In derselben Nummer wendet sich Detlef Hensche gegen den »Abschied von antikapitalistischen Zielen« unterm Eindruck der Tatsache, »dass der reale Sozialismus niedergeht bzw. sich radikal verändert« (403). Ohne »weitergesteckte politische Perspektiven« bleibt es bei »Handwerkelei« (»›Der Sozialismus geht‹ – was kommt? Lehren aus dem Niedergang«, 404). Das Reden von Marktwirtschaft »in wichtigen Sektoren pure Ideologie« (wo die Konkurrenz ausgeschaltet ist). Oder gesamtgesellschaftliche Irrationalität als Preis für profitgetriebene innerbetriebliche Rationalisierung. BRD: »Verlagerung sozialer Probleme ins Ausland«. Dritte Welt: »Abhängigkeit, Not und Elend dieser Völker haben sich in den letzten Jahren verschärft. Unter diesem Gesichtspunkt wirken konservativer Siegestaumel über den Erfolg des Kapitalismus zynisch und partnerschaftlicher Burgfrieden einäugig.« (404f) Frauengleichstellung und Ökologie weitere Politikfelder. Ebenso: »Die Durchsetzung und Sicherung individueller Freiheitsräume und die Fortentwicklung der Demokratie«. All das »erfordert Antworten, die den Verwertungsinteressen des Kapitals zuwiderlaufen und durch partnerschaftliche Mitverantwortung nicht zu erreichen sind« (405). »Auch in kapitalistisch geprägten Verhältnissen sind Freiräume, begrenzter Fortschritt, Zonen demokratischer Beteiligung möglich. Sie gilt es auszubauen; einzelne Zugeständnisse sind zu verallgemeinern; Bruchstellen und immanente Widersprüche müssen immer wieder genutzt werden.« Kampf notwendig. Aber »Alternativ-Denken nach dem Prinzip: Konflikt oder Kooperation ist Unfug.« Doch keine Partnerschaft möglich, wegen ungleicher Macht.

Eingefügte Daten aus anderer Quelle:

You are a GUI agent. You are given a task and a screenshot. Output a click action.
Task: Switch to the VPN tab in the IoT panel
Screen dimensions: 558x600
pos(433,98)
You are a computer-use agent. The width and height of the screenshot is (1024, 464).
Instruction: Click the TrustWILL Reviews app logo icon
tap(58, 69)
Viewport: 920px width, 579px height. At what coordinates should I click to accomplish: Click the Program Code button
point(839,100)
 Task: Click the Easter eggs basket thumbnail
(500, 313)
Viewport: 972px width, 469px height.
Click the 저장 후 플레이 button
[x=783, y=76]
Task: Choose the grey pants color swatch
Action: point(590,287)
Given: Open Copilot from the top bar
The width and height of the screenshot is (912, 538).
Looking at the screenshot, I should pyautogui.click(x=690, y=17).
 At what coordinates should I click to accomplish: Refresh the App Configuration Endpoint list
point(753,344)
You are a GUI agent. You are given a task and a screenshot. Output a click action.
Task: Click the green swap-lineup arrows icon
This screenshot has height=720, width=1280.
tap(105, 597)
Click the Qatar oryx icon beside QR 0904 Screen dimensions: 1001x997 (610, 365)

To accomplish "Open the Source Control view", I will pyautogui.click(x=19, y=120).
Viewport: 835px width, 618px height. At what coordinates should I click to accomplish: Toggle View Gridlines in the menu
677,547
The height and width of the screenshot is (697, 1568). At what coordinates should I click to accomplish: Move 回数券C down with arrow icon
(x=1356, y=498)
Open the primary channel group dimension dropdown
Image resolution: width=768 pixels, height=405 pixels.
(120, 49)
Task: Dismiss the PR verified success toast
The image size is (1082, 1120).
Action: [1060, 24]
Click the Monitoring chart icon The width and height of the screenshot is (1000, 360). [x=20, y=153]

Allgemeinere Gründe für die Fehlentwicklung: »Die Arbeiterbewegung war mit Vorrang auf die Macht im Staat und in der Wirtschaft fixiert.« Zitiert Rosa Luxemburg, sehr schön (406), benennt »bürokratische und zentralistische Wurzeln« und die »Dominanz des Repräsentations- und Stellvertreter-Systems« (407): »Die Versuchung ist immer wieder groß, sein Amt für die Kollegen einzusetzen, für sie zu handeln und zu verhandeln – in bester Absicht, versteht sich –, nicht jedoch mit ihnen zu handeln und zu kämpfen.« (Ebd.) Er denkt die Kritik an der Neuen Heimat parallel zur Kritik am »Realsozialismus«. – Dann plötzlich Gramsci! »Proletkult und Intellektuellenvorbehalte haben eine lange Tradition, auch bei uns. Dabei wissen wir spätestens seit Gramsci, dass nicht allein der starke Arm des Arbeiters, sondern ebenso die öffentliche Meinung, die kulturelle Hegemonie über die eigene Durchsetzungskraft entscheiden.« (410)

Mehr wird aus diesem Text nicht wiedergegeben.